Ok well dang....back to the drawing board again. I definetly belive that IE and Incredamail are tied together....if not through IE then through outlook which uses many of the I E files. Have you reinstalled Incredimail? (I know the awnser is probably back up there somewhere) and in your reply could you please post another new hijackthis log?


----------



## mistlei (Jun 14, 2006)

In my searches, I found a program called Incredi-convert. I downloaded and seem to have all my files included, but I cna't access them because I don't understand the labels given to each file. I also found the files while trying to plow through some of the instructions given on one of the Dell help sites. I'm not sure where they were, and did not attempt to mess with some type of file I didn't understand. I was just looking for a fix for the explorer problem. Comcast provides its users with a "desktop doctor", also. However, it needs 5.5 or above to run.
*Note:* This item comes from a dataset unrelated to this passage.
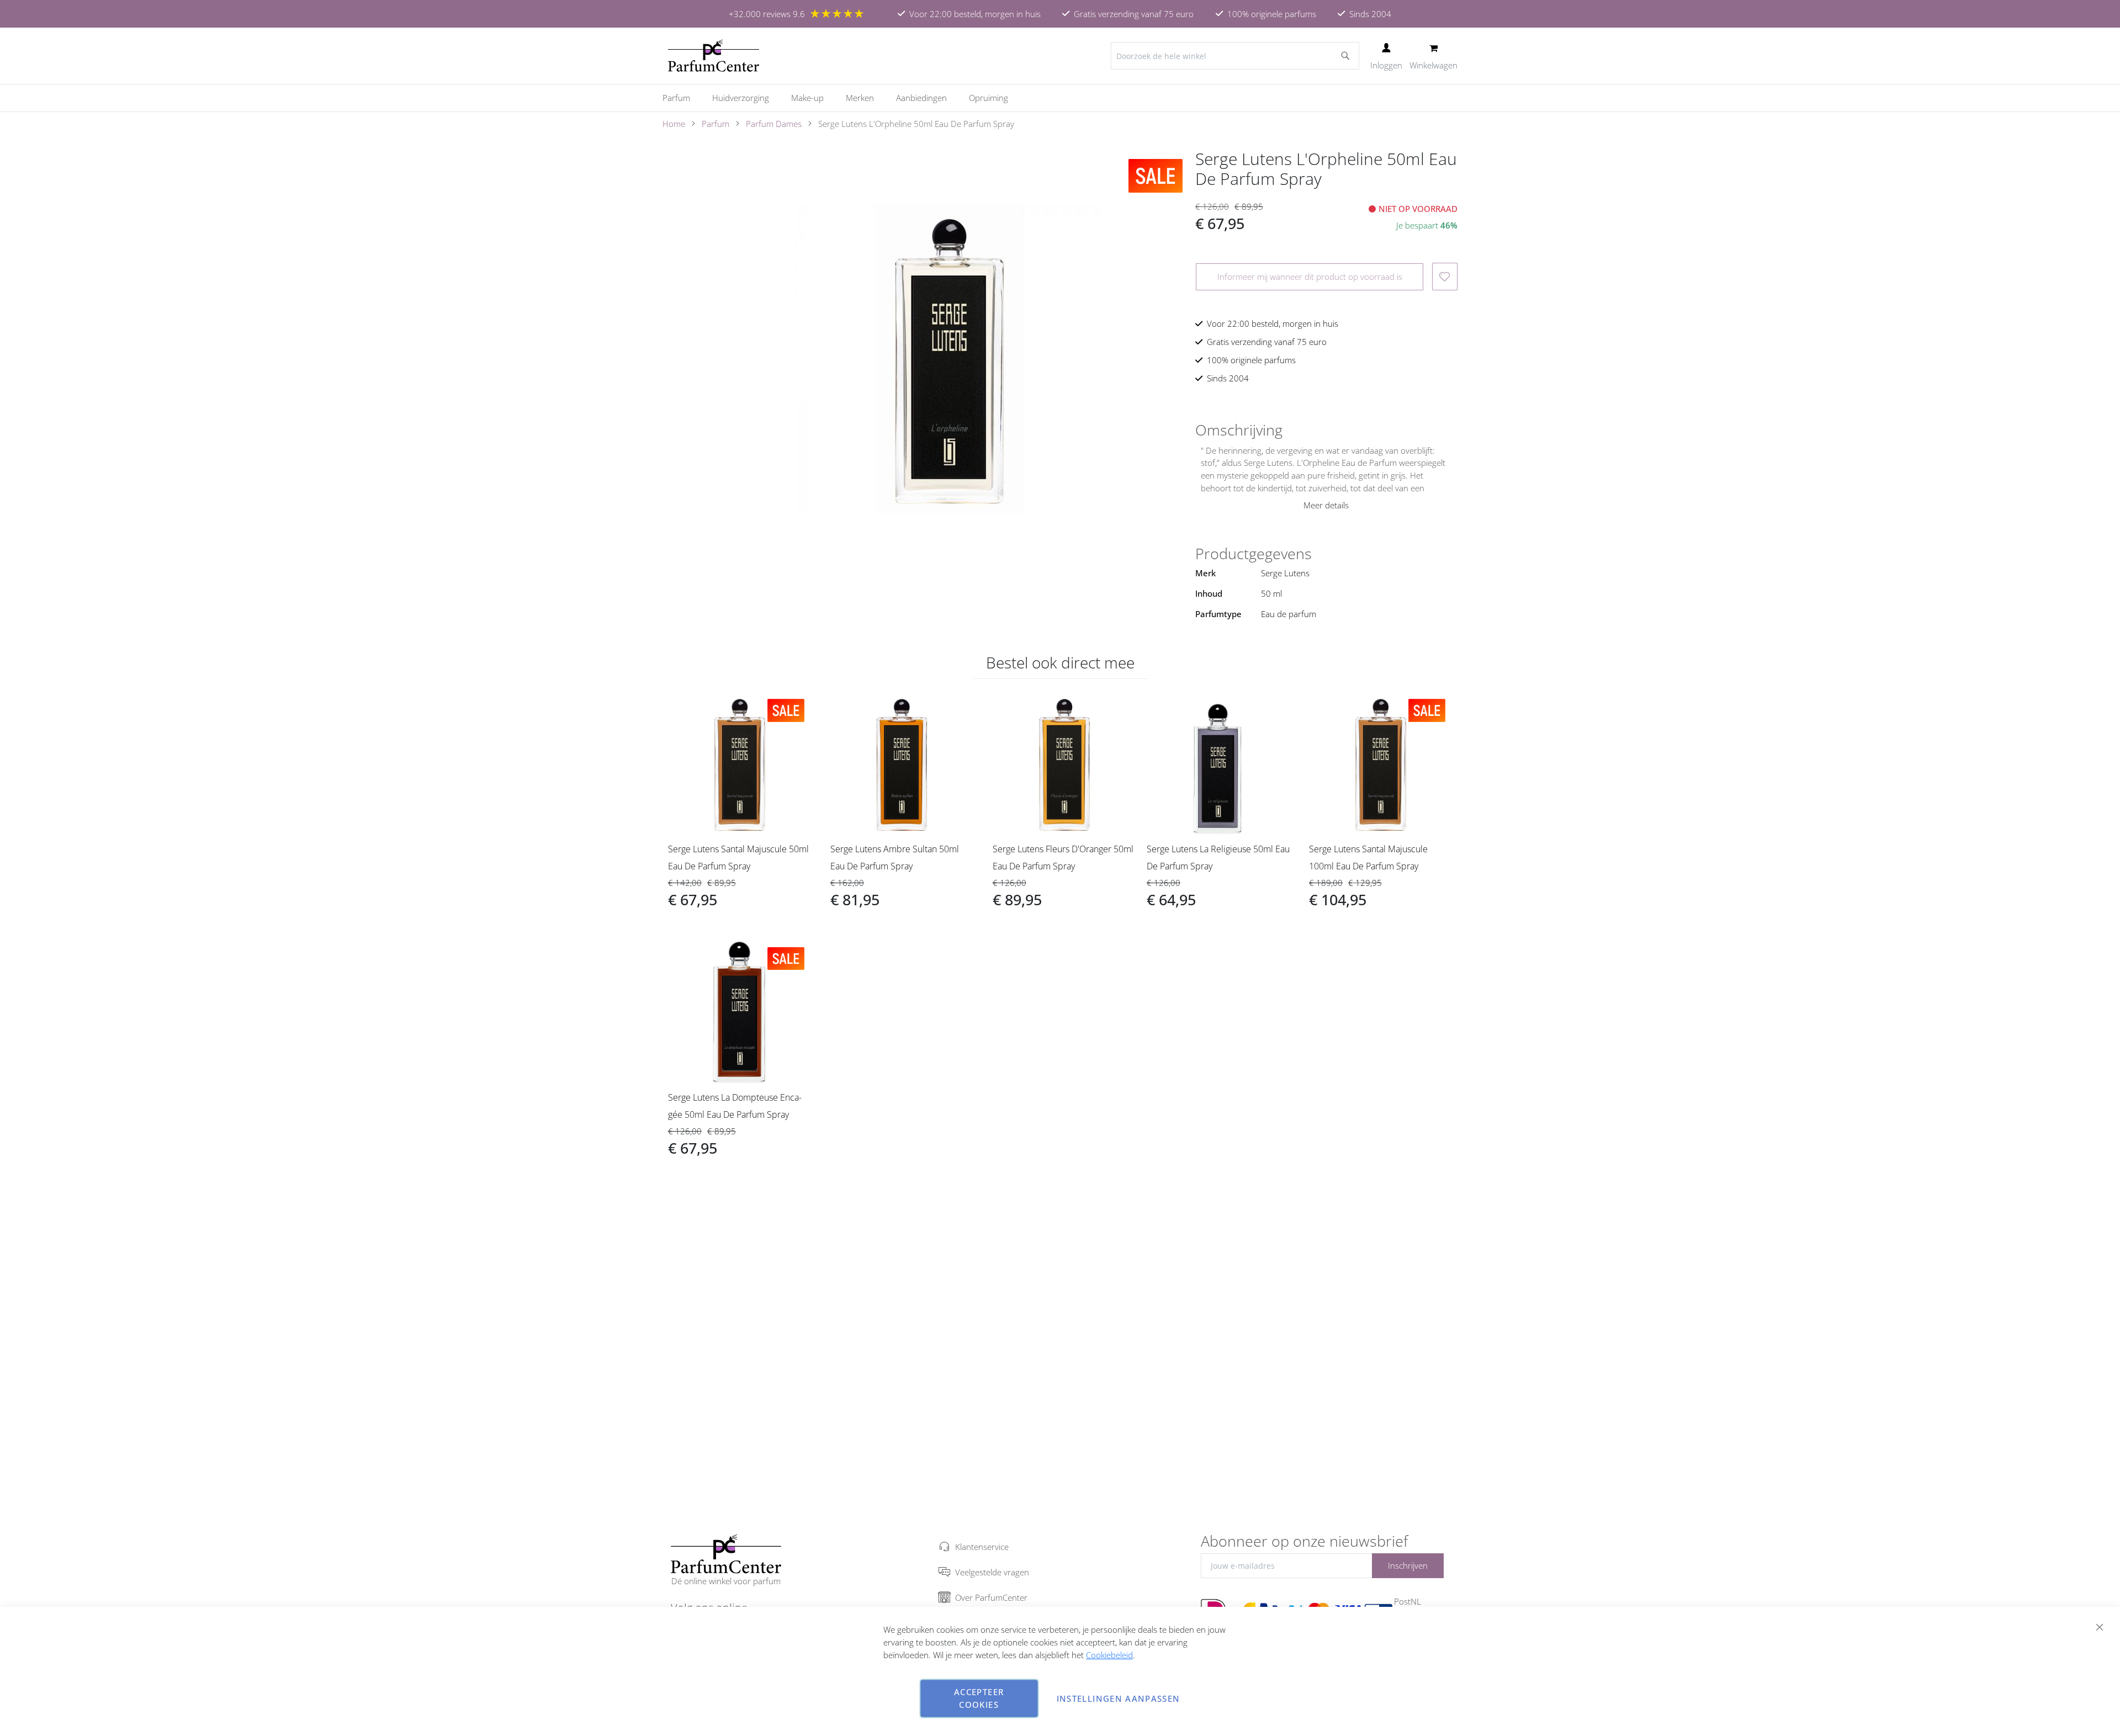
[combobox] (1235, 56)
Meanwhile, I did a bit of exploring and found several references to such problems orrurring if there is a missing microsoft java virtual machine, whatever that is...but didn't know where to go with that info.
I also discovered that when I attempt to download, the dialog box appears underneath, but it is empty. I tried some searches using that information. I'm including a couple of the addresses I was led to, but didn't understand.....for what ever they are worth:

http://www.microsoft.com/mscorp/java
http://support.microsoft.com/kb/308922/en-us#appliesto

http://support.microsoft.com/kb/318378/EN-US/

I'm on call again, and will be leaving soon. before I go I'll post the HJT log on another thread.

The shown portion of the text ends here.